* **EXERCISE AIM**
All lines in the material below that contain "profile" should be located and copied.

* **DATASET RECORDS**
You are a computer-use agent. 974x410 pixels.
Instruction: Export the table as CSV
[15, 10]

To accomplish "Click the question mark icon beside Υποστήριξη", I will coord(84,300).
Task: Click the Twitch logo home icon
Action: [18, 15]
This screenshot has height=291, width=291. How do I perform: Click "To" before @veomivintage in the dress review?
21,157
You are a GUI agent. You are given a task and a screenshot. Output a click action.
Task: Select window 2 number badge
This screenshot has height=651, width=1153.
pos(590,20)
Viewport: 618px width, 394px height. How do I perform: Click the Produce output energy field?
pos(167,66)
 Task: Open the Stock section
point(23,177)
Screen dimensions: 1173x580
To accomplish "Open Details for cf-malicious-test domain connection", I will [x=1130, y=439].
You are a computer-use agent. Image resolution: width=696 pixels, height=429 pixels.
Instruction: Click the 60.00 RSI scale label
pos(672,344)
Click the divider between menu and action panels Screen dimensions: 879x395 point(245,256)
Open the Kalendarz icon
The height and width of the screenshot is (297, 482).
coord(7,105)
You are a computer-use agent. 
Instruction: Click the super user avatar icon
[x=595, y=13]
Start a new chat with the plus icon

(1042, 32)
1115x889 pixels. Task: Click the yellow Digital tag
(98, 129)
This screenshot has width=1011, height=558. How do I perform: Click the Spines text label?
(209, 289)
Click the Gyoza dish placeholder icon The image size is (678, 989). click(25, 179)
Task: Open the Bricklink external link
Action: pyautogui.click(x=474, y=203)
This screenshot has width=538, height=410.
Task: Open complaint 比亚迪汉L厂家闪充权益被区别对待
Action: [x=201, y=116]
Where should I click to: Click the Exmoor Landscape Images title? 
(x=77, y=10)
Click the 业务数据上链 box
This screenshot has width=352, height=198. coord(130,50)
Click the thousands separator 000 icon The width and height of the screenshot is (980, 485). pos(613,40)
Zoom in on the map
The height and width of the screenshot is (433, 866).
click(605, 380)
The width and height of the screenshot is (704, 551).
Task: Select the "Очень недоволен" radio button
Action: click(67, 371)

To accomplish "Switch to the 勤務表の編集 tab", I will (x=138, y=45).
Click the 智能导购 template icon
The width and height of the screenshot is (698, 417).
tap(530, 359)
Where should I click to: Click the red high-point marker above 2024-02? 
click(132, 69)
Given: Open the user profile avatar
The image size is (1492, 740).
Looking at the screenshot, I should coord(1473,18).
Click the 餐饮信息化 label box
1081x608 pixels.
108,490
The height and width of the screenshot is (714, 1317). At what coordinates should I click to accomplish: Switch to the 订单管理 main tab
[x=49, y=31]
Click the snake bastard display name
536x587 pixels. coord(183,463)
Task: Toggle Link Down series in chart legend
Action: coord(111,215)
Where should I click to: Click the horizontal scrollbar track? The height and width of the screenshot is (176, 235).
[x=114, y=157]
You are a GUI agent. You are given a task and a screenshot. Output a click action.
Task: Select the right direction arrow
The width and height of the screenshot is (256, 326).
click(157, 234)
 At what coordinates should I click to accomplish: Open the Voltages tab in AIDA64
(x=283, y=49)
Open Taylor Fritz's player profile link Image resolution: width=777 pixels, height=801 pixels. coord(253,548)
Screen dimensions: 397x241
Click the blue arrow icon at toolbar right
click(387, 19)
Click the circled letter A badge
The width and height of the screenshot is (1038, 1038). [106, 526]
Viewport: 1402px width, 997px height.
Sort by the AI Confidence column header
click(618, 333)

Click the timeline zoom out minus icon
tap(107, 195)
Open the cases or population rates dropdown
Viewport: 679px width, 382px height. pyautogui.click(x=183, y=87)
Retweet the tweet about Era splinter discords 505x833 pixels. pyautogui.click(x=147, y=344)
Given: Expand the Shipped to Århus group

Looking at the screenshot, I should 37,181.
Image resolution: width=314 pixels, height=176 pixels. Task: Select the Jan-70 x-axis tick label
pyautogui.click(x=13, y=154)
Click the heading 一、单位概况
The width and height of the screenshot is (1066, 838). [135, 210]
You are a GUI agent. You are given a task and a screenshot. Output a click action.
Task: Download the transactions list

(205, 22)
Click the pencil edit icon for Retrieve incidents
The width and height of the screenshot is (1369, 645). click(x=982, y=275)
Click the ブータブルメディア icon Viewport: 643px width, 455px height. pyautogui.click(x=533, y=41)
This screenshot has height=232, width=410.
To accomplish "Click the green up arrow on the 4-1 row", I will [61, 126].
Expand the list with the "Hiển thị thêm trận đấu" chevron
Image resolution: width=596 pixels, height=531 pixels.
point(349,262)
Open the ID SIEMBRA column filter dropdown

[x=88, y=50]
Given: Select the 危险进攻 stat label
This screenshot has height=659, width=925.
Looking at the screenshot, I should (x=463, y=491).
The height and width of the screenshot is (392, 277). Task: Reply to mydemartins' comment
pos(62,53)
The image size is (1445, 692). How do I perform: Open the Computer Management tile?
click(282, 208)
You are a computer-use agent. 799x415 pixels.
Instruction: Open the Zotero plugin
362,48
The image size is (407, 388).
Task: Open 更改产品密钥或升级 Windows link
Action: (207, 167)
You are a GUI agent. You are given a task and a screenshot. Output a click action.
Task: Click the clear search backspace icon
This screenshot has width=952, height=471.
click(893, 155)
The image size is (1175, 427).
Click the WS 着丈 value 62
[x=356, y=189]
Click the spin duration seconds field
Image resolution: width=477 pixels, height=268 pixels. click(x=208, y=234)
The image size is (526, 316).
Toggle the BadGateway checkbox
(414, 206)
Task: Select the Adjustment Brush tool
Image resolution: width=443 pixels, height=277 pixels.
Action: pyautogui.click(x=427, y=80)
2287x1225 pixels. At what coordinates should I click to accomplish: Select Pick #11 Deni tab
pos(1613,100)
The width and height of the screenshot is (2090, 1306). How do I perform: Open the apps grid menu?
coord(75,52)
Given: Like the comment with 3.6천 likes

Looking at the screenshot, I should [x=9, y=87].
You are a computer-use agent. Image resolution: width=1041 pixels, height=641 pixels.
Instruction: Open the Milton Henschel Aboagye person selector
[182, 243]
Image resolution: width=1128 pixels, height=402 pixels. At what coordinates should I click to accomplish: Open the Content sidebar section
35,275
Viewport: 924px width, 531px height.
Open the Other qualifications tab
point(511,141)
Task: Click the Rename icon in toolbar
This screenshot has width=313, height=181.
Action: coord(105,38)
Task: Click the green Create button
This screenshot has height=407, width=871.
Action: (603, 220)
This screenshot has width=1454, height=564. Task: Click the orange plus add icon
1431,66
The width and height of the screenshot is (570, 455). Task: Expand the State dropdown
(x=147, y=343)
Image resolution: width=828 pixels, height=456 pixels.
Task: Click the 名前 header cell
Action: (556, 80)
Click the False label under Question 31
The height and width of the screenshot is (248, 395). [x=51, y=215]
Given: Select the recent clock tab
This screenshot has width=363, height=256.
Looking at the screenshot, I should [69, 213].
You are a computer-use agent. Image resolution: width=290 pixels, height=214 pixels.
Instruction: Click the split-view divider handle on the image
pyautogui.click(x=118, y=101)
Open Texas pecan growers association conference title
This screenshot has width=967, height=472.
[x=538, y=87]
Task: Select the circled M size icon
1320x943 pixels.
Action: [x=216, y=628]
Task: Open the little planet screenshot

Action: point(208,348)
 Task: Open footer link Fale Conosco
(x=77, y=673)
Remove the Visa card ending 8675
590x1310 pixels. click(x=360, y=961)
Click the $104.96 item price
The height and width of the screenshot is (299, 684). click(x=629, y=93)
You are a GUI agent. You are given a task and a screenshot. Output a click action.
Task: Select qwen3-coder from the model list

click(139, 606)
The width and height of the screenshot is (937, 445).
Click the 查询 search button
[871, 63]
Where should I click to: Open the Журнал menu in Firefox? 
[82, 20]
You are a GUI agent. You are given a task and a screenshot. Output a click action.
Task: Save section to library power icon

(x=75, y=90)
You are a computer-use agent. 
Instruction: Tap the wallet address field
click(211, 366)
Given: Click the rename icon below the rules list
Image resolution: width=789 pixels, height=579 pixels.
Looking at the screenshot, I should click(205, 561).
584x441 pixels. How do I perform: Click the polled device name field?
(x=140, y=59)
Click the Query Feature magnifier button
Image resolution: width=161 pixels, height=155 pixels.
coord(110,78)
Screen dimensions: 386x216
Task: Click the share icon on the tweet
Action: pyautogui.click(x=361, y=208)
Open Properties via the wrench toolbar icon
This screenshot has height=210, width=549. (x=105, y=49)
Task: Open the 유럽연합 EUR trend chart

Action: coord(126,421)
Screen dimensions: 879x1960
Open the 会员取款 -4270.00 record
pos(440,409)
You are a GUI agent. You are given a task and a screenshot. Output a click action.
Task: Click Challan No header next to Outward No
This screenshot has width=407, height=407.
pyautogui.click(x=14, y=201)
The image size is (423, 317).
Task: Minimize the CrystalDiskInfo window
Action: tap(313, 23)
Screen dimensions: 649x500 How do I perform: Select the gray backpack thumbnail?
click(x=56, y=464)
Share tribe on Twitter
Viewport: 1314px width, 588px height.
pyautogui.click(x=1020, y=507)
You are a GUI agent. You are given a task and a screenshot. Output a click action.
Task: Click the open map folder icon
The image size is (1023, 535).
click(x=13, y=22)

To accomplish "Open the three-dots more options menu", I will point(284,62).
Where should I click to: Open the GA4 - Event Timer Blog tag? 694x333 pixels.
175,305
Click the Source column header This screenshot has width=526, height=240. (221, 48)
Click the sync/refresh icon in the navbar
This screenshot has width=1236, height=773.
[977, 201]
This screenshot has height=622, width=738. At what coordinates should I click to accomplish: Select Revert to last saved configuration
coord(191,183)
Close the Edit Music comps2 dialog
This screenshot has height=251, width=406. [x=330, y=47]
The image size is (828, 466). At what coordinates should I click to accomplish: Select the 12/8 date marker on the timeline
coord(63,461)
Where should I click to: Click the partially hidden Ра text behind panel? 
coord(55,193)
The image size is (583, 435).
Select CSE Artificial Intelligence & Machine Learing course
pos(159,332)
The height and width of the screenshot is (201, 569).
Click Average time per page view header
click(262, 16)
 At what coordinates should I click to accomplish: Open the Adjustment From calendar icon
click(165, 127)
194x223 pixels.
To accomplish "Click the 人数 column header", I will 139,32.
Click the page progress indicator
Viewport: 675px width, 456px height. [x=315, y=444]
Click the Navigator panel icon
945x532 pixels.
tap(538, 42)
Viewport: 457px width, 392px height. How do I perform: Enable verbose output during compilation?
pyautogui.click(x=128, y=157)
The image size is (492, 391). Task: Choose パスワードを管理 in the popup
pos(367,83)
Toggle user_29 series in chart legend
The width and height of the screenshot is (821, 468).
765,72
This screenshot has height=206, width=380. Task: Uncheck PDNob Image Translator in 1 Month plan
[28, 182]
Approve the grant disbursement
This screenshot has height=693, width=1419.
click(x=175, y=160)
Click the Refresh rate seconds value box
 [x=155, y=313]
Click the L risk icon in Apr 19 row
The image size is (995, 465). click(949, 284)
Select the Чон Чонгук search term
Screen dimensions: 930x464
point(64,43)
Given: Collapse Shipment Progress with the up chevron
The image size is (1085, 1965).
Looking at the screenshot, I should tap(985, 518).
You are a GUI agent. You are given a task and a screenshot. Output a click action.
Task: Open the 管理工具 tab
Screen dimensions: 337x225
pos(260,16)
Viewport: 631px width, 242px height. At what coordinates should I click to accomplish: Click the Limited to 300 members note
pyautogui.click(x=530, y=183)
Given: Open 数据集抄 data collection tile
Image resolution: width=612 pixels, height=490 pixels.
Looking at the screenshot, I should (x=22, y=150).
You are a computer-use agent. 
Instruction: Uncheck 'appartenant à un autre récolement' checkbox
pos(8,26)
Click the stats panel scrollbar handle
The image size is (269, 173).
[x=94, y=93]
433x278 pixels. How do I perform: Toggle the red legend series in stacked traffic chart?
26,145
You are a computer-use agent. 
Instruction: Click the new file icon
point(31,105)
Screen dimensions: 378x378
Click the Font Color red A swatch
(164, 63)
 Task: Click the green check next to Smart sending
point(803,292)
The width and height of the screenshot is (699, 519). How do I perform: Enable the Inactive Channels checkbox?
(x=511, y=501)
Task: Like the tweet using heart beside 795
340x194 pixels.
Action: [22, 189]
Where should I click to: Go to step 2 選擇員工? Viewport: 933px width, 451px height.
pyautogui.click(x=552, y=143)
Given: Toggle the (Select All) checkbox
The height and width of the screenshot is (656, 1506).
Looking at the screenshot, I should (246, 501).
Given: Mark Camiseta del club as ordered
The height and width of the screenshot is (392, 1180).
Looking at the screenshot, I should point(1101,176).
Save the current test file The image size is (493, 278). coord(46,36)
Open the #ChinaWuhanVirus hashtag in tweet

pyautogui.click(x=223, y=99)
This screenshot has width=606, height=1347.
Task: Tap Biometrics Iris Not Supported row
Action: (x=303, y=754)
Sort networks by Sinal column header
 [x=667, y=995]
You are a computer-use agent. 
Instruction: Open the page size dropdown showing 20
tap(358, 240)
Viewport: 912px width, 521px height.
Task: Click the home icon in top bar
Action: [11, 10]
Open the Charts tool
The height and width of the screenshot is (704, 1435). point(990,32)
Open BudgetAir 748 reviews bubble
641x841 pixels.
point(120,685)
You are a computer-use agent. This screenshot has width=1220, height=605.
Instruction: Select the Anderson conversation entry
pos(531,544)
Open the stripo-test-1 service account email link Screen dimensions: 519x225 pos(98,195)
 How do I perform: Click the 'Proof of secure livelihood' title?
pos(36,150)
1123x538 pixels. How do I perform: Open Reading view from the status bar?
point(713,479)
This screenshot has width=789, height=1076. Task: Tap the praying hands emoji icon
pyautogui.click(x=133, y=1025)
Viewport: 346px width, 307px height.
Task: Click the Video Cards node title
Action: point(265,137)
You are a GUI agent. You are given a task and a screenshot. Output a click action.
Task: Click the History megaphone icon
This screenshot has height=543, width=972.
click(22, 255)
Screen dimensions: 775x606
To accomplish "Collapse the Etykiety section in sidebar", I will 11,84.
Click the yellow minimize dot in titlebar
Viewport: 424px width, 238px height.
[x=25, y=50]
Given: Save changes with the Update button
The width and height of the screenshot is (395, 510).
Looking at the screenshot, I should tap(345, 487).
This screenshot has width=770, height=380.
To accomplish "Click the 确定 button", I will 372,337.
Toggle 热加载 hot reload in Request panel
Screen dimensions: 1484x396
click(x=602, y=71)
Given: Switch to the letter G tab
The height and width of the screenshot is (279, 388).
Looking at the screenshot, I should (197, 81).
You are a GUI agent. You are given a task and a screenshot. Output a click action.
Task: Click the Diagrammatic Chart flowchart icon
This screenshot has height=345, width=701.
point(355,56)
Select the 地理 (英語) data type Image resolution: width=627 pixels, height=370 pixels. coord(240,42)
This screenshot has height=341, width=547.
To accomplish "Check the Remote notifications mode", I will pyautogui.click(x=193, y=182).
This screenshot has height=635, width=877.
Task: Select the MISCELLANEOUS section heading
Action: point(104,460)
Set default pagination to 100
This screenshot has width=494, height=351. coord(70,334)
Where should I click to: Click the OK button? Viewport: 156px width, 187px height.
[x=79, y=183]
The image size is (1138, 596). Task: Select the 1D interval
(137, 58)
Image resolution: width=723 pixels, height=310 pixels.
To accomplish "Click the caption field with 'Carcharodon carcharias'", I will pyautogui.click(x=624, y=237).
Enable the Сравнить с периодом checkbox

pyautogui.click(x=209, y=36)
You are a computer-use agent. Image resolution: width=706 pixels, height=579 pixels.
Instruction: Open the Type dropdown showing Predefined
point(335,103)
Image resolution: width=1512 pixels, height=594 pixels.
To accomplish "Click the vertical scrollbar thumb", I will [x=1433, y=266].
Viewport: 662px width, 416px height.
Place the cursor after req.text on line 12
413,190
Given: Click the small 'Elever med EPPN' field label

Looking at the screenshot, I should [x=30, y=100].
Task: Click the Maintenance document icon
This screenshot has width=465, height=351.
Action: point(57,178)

* **RESULT OF THIS TASK**
Given: Open the user profile avatar
Open Taylor Fritz's player profile link Image resolution: width=777 pixels, height=801 pixels. coord(253,548)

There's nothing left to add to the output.